▶ _Work task_
The result should hold only the lines from the one with "Given: Clear the selected Faculty value" through the final line of the data below, transcribed exactly, pictures left out.

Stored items
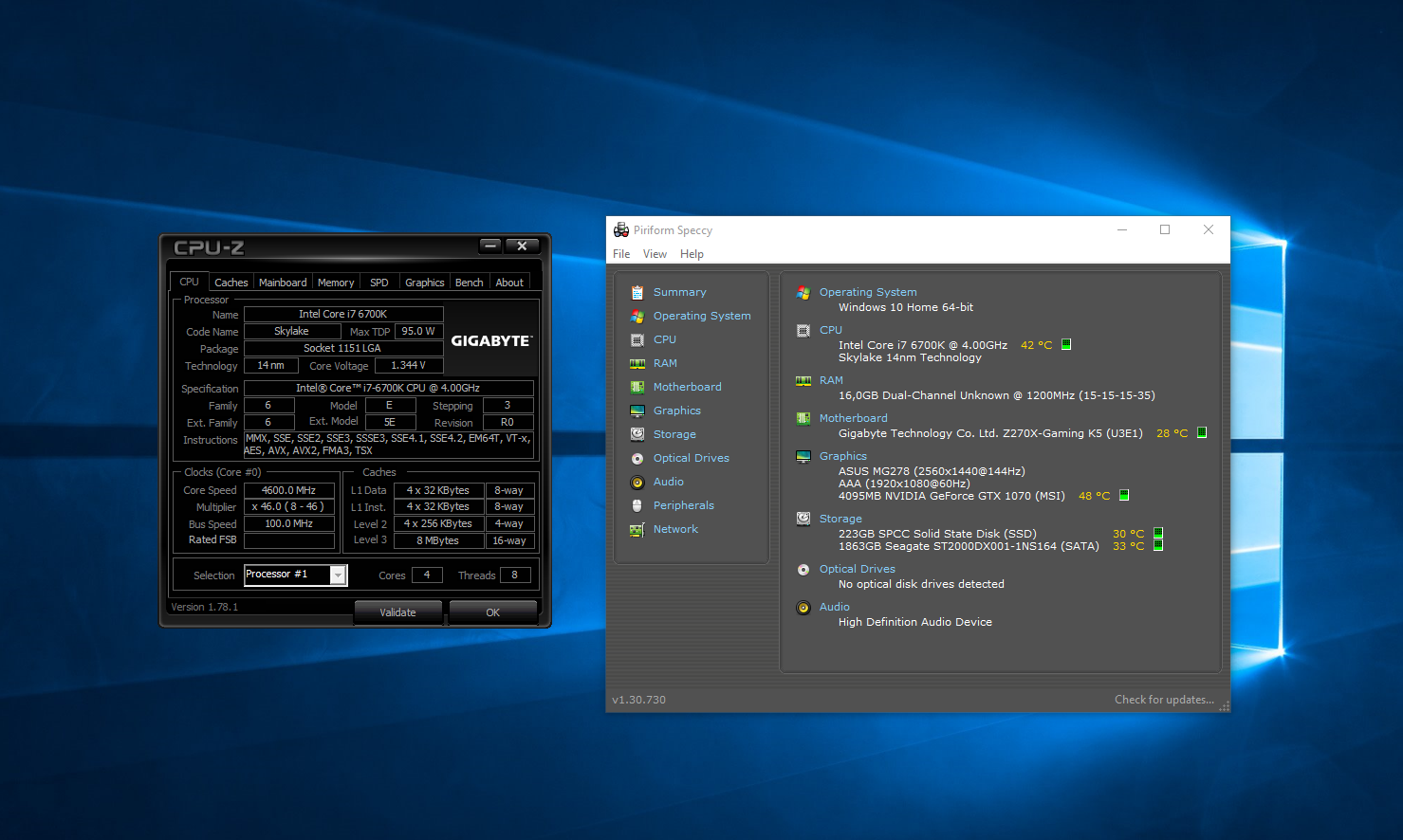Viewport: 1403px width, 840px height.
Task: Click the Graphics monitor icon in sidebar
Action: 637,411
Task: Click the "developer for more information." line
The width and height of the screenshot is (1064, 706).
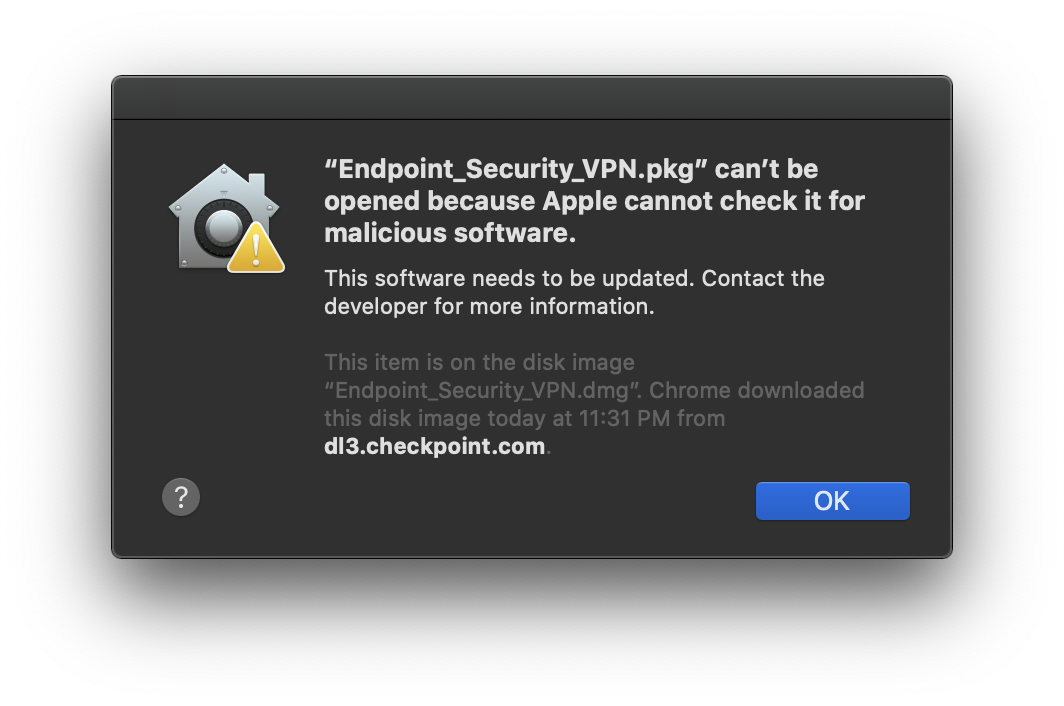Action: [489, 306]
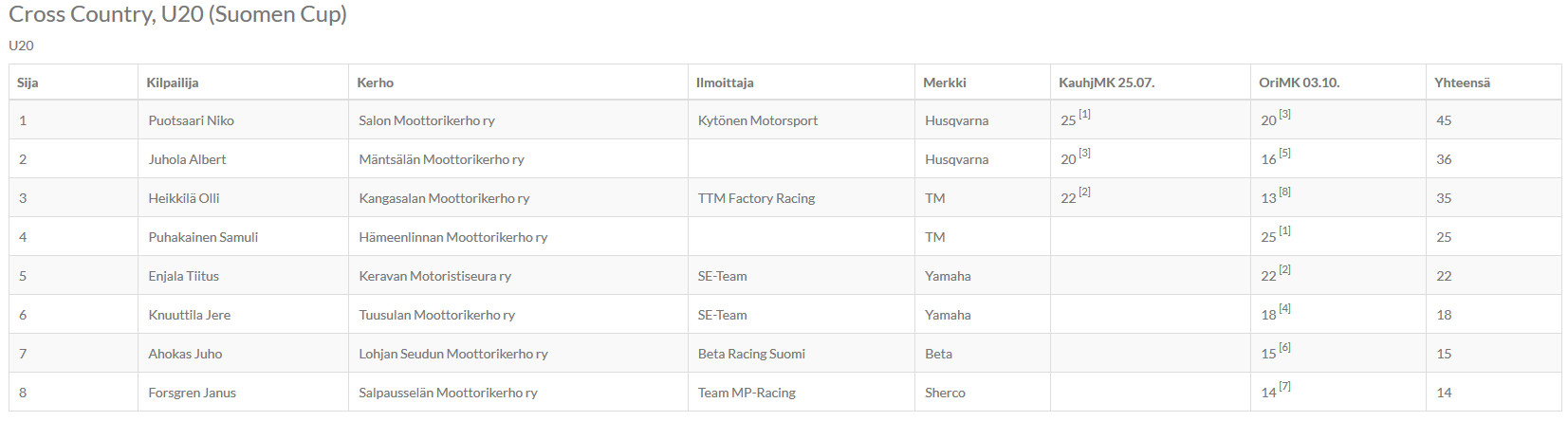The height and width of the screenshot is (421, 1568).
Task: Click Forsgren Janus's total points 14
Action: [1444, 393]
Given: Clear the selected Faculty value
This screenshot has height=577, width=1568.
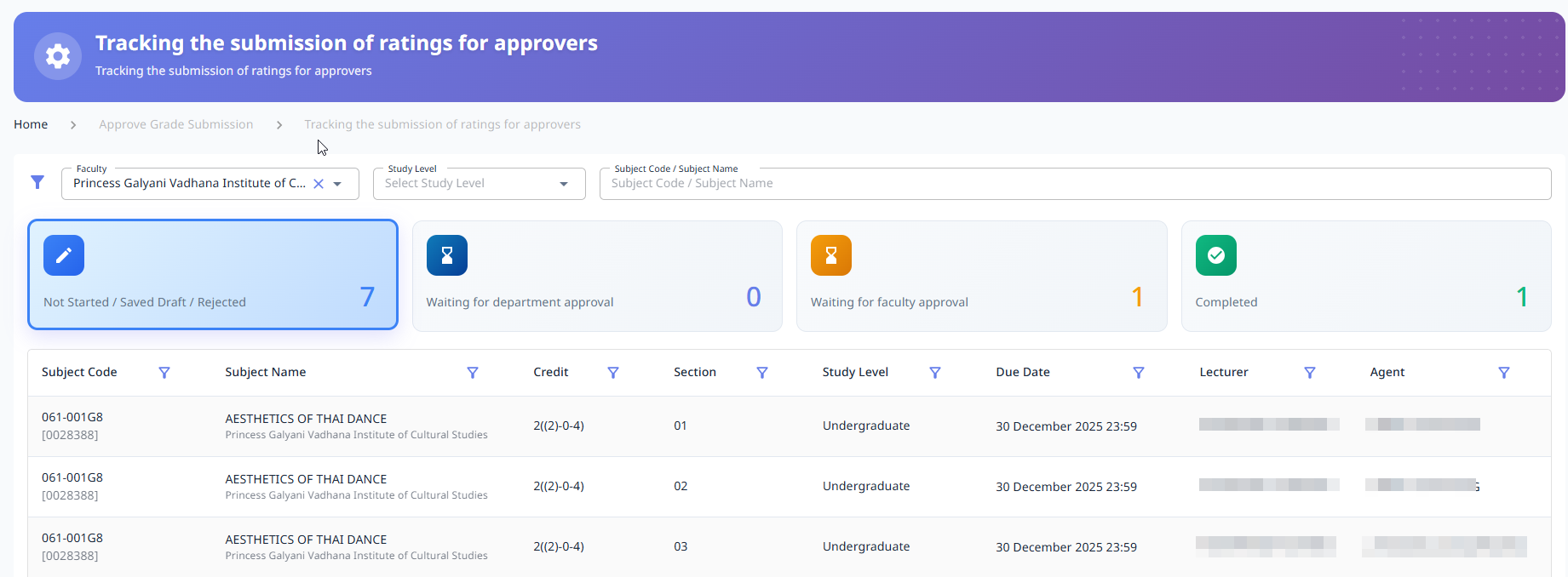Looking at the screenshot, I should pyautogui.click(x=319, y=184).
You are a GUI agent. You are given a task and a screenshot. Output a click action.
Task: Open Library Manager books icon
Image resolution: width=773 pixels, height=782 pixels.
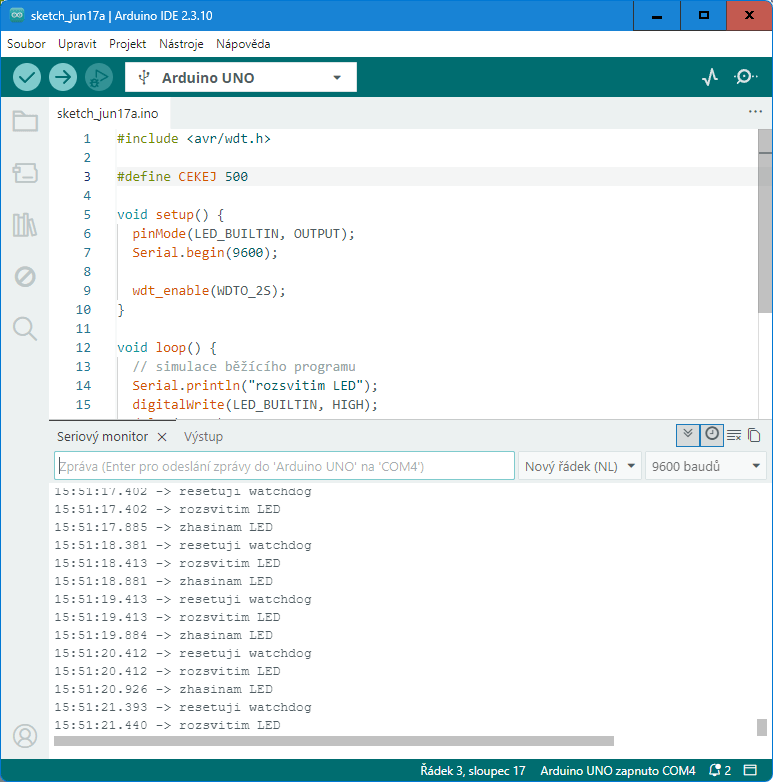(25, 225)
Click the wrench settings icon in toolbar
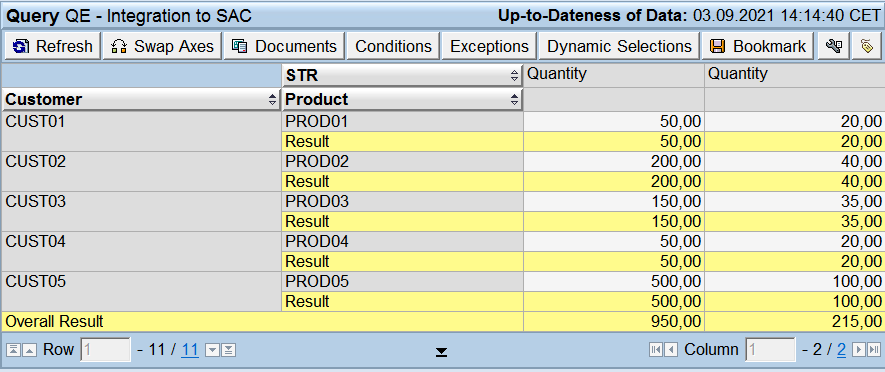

▶ _Task response_
Given: Clear the selected Faculty value
This screenshot has height=577, width=1568.
Looking at the screenshot, I should pyautogui.click(x=319, y=184).
You are a GUI agent. You are given a task and a screenshot. Output a click action.
Task: Open Library Manager books icon
Image resolution: width=773 pixels, height=782 pixels.
(25, 225)
Click the wrench settings icon in toolbar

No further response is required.